Oklahoma Suffering From Officer Shortage
OKLAHOMA CITY, Okla. – State prison workers in Oklahoma are asking lawmakers to provide funding to fill open positions that are creating unsafe conditions at understaffed facilities. There is currently a 23-percent vacancy rate among corrections officer positions at state prisons.
About 300 employees work at the maximum-security prison in McAlester, which is authorized for about 400 positions. At Joseph Harp, a medium-security facility, some shifts have had only 13 officers guarding 1,140 inmates, 300 of whom suffer from mental problems.
Correctional officers say low pay has been a recruiting deterrent. The salary for starting officers in Okalahoma is about $20,600 a year.

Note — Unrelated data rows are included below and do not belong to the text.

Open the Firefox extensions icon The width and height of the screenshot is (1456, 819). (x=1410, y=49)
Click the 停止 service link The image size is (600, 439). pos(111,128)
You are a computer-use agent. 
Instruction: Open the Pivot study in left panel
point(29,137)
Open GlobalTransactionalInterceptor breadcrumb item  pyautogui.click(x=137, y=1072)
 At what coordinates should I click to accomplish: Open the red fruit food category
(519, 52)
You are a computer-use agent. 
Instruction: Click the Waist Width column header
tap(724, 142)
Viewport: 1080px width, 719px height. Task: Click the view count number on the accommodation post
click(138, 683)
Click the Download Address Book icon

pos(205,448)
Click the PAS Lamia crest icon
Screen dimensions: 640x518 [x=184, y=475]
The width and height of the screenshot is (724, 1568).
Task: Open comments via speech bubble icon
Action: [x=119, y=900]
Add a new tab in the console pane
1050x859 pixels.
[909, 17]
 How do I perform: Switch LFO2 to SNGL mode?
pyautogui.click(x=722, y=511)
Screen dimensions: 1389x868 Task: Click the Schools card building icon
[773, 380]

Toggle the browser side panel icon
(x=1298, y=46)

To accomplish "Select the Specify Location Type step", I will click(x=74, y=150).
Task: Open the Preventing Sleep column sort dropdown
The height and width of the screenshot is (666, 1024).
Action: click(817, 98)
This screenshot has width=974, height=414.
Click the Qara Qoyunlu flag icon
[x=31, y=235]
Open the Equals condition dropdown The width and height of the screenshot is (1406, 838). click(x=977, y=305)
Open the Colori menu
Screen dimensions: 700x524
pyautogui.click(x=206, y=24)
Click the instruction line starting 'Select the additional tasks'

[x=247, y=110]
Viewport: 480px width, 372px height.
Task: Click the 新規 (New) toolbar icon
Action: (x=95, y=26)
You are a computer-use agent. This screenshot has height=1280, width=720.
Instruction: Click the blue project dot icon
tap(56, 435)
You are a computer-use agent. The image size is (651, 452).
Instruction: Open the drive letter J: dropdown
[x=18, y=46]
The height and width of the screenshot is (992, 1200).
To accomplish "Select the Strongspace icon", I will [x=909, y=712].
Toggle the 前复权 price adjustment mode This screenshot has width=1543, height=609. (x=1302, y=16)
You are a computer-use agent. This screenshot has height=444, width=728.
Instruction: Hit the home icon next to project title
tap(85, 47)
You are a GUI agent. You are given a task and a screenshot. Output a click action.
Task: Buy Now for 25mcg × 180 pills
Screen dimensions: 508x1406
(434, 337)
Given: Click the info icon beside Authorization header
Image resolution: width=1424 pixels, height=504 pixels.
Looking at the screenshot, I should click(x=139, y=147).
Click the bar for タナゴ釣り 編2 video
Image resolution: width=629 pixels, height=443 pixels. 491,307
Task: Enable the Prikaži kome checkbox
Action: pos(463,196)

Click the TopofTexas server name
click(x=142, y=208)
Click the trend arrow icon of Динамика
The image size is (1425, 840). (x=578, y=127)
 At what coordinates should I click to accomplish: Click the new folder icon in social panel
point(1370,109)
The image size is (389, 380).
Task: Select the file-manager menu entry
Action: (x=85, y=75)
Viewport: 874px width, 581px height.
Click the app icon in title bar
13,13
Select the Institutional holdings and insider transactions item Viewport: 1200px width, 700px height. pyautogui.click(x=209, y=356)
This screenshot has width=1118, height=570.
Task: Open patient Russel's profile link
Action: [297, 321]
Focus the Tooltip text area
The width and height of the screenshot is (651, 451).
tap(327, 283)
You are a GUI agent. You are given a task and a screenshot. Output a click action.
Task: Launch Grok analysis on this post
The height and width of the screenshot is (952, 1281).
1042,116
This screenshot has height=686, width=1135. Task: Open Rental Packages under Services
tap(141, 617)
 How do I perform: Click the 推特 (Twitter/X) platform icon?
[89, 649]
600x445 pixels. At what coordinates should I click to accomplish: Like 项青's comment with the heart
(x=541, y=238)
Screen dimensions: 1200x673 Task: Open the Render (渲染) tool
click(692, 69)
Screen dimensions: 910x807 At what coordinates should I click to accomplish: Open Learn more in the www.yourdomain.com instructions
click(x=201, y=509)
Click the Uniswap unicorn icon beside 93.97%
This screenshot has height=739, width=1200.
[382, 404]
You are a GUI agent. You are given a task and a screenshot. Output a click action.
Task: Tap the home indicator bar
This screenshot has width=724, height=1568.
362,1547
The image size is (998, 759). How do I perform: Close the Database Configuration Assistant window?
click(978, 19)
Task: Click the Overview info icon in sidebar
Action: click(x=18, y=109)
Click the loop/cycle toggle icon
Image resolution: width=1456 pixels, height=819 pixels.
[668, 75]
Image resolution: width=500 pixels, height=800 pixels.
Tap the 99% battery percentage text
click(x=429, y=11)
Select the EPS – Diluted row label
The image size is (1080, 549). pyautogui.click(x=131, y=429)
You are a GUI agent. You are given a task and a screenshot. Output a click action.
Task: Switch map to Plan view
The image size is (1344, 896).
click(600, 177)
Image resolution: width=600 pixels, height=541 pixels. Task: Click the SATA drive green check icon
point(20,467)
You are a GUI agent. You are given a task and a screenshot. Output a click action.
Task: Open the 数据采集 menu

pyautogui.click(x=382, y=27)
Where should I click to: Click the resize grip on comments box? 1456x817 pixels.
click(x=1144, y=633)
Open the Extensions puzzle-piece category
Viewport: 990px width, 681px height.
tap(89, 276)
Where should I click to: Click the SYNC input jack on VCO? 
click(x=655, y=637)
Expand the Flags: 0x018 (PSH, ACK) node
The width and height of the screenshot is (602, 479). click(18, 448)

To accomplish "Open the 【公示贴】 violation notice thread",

Gov. Brad Henry and members of the Senate’s Democratic majority have called for a special session during the legislature's summer recess to address the problem, but the Republican House Speaker Todd Hiett expressed doubts about the need to reconvene before the next session begins in February.
Hiett says his plan to offer a $1,000 signing bonus to new correctional officers would avoid the need for a special session. Funding for the plan would come from money saved from the staff vacancies, he says.
The union representing Oklahoma prison guards says the plan would help, but there is not enough money in the system to fund all of the necessary positions. Recent racially motivated violence at state prisons could also prove to be a deterrent for potential employees, union officials say.
The state Senate has devised a $20.5 million plan that would allow 150 correctional officers and 54 probation officers to be hired. Under the plan, 450 correctional officers would eventually be hired.